* **Instructions for the task**
For this task, retype the records below exactly.

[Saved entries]
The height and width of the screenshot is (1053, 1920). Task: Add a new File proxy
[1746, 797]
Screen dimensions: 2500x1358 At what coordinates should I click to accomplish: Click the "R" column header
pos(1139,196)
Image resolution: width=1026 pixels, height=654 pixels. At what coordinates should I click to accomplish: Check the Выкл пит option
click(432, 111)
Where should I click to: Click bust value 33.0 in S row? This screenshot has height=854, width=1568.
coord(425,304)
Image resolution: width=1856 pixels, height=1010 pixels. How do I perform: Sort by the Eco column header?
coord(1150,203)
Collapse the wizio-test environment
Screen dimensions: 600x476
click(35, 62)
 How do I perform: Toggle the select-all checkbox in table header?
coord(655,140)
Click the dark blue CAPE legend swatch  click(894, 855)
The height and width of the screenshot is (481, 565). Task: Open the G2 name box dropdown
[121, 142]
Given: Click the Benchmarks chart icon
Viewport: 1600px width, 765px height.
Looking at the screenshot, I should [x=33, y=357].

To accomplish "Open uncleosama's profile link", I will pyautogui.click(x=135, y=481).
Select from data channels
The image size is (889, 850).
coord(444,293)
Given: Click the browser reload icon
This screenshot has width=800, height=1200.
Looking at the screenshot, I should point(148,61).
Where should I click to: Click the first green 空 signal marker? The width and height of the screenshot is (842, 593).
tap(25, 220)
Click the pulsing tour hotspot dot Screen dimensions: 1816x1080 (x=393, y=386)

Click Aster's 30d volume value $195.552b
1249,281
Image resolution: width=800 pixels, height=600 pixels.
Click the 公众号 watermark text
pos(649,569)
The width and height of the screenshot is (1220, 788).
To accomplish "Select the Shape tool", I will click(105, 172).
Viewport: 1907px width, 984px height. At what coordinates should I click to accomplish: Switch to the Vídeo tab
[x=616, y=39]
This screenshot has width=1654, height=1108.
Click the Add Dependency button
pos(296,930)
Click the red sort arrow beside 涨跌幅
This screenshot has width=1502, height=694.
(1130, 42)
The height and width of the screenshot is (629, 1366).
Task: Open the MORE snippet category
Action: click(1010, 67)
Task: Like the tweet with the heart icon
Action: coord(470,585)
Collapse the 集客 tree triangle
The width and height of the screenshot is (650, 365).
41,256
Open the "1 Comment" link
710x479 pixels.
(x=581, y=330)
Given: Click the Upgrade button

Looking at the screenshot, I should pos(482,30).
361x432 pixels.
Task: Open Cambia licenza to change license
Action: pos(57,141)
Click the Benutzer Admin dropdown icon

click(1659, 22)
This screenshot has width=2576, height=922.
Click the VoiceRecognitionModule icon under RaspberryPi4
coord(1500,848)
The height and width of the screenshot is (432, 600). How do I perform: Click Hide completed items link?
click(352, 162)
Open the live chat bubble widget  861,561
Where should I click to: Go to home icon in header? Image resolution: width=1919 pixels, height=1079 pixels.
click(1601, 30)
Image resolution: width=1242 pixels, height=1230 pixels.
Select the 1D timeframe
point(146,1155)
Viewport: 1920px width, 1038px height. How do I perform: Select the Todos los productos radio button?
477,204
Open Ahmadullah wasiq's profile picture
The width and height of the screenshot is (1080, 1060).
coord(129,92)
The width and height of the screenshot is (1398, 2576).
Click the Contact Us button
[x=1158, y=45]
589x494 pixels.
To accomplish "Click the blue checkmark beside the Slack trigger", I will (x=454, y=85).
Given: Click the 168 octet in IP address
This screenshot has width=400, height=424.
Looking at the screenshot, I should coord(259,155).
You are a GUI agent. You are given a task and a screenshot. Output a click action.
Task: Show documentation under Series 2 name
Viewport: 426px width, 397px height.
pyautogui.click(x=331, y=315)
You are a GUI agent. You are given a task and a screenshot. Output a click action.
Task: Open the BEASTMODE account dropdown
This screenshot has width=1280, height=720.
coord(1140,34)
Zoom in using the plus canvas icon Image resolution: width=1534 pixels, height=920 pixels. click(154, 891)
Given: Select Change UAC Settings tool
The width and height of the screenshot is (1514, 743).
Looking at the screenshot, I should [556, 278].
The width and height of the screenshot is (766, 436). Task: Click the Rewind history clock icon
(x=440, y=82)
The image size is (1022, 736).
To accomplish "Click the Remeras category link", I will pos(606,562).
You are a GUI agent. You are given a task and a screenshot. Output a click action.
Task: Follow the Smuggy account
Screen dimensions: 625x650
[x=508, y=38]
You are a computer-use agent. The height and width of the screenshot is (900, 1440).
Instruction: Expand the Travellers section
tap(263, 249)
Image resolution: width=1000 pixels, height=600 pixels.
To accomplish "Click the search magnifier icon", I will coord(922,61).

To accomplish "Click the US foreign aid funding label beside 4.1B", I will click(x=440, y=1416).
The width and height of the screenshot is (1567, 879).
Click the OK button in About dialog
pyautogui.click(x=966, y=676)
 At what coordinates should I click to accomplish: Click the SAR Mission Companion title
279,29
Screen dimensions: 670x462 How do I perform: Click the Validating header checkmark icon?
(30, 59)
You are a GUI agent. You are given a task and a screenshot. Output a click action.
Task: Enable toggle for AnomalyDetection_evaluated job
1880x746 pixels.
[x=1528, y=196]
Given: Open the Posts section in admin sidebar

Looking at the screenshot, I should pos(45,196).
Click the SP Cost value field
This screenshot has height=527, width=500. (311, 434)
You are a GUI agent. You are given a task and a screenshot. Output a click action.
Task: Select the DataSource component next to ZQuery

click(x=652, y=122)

* **Answer for the task**
The height and width of the screenshot is (1053, 1920). Task: Add a new File proxy
[1746, 797]
Screen dimensions: 2500x1358 At what coordinates should I click to accomplish: Click the "R" column header
pos(1139,196)
Image resolution: width=1026 pixels, height=654 pixels. At what coordinates should I click to accomplish: Check the Выкл пит option
click(432, 111)
Where should I click to: Click bust value 33.0 in S row? This screenshot has height=854, width=1568.
coord(425,304)
Image resolution: width=1856 pixels, height=1010 pixels. How do I perform: Sort by the Eco column header?
coord(1150,203)
Collapse the wizio-test environment
Screen dimensions: 600x476
click(35, 62)
 How do I perform: Toggle the select-all checkbox in table header?
coord(655,140)
Click the dark blue CAPE legend swatch  click(894, 855)
The height and width of the screenshot is (481, 565). Task: Open the G2 name box dropdown
[121, 142]
Given: Click the Benchmarks chart icon
Viewport: 1600px width, 765px height.
Looking at the screenshot, I should [x=33, y=357].

To accomplish "Open uncleosama's profile link", I will pyautogui.click(x=135, y=481).
Select from data channels
The image size is (889, 850).
coord(444,293)
Given: Click the browser reload icon
This screenshot has width=800, height=1200.
Looking at the screenshot, I should point(148,61).
Where should I click to: Click the first green 空 signal marker? The width and height of the screenshot is (842, 593).
tap(25, 220)
Click the pulsing tour hotspot dot Screen dimensions: 1816x1080 (x=393, y=386)

Click Aster's 30d volume value $195.552b
1249,281
Image resolution: width=800 pixels, height=600 pixels.
Click the 公众号 watermark text
pos(649,569)
The width and height of the screenshot is (1220, 788).
To accomplish "Select the Shape tool", I will click(105, 172).
Viewport: 1907px width, 984px height. At what coordinates should I click to accomplish: Switch to the Vídeo tab
[x=616, y=39]
This screenshot has width=1654, height=1108.
Click the Add Dependency button
pos(296,930)
Click the red sort arrow beside 涨跌幅
This screenshot has width=1502, height=694.
(1130, 42)
The height and width of the screenshot is (629, 1366).
Task: Open the MORE snippet category
Action: click(1010, 67)
Task: Like the tweet with the heart icon
Action: coord(470,585)
Collapse the 集客 tree triangle
The width and height of the screenshot is (650, 365).
41,256
Open the "1 Comment" link
710x479 pixels.
(x=581, y=330)
Given: Click the Upgrade button

Looking at the screenshot, I should pos(482,30).
361x432 pixels.
Task: Open Cambia licenza to change license
Action: pos(57,141)
Click the Benutzer Admin dropdown icon

click(1659, 22)
This screenshot has width=2576, height=922.
Click the VoiceRecognitionModule icon under RaspberryPi4
coord(1500,848)
The height and width of the screenshot is (432, 600). How do I perform: Click Hide completed items link?
click(352, 162)
Open the live chat bubble widget  861,561
Where should I click to: Go to home icon in header? Image resolution: width=1919 pixels, height=1079 pixels.
click(1601, 30)
Image resolution: width=1242 pixels, height=1230 pixels.
Select the 1D timeframe
point(146,1155)
Viewport: 1920px width, 1038px height. How do I perform: Select the Todos los productos radio button?
477,204
Open Ahmadullah wasiq's profile picture
The width and height of the screenshot is (1080, 1060).
coord(129,92)
The width and height of the screenshot is (1398, 2576).
Click the Contact Us button
[x=1158, y=45]
589x494 pixels.
To accomplish "Click the blue checkmark beside the Slack trigger", I will (x=454, y=85).
Given: Click the 168 octet in IP address
This screenshot has width=400, height=424.
Looking at the screenshot, I should coord(259,155).
You are a GUI agent. You are given a task and a screenshot. Output a click action.
Task: Show documentation under Series 2 name
Viewport: 426px width, 397px height.
pyautogui.click(x=331, y=315)
You are a GUI agent. You are given a task and a screenshot. Output a click action.
Task: Open the BEASTMODE account dropdown
This screenshot has width=1280, height=720.
coord(1140,34)
Zoom in using the plus canvas icon Image resolution: width=1534 pixels, height=920 pixels. click(154, 891)
Given: Select Change UAC Settings tool
The width and height of the screenshot is (1514, 743).
Looking at the screenshot, I should [556, 278].
The width and height of the screenshot is (766, 436). Task: Click the Rewind history clock icon
(x=440, y=82)
The image size is (1022, 736).
To accomplish "Click the Remeras category link", I will pos(606,562).
You are a GUI agent. You are given a task and a screenshot. Output a click action.
Task: Follow the Smuggy account
Screen dimensions: 625x650
[x=508, y=38]
You are a computer-use agent. The height and width of the screenshot is (900, 1440).
Instruction: Expand the Travellers section
tap(263, 249)
Image resolution: width=1000 pixels, height=600 pixels.
To accomplish "Click the search magnifier icon", I will coord(922,61).

To accomplish "Click the US foreign aid funding label beside 4.1B", I will click(x=440, y=1416).
The width and height of the screenshot is (1567, 879).
Click the OK button in About dialog
pyautogui.click(x=966, y=676)
 At what coordinates should I click to accomplish: Click the SAR Mission Companion title
279,29
Screen dimensions: 670x462 How do I perform: Click the Validating header checkmark icon?
(30, 59)
You are a GUI agent. You are given a task and a screenshot. Output a click action.
Task: Enable toggle for AnomalyDetection_evaluated job
1880x746 pixels.
[x=1528, y=196]
Given: Open the Posts section in admin sidebar

Looking at the screenshot, I should pos(45,196).
Click the SP Cost value field
This screenshot has height=527, width=500. (311, 434)
You are a GUI agent. You are given a task and a screenshot. Output a click action.
Task: Select the DataSource component next to ZQuery

click(x=652, y=122)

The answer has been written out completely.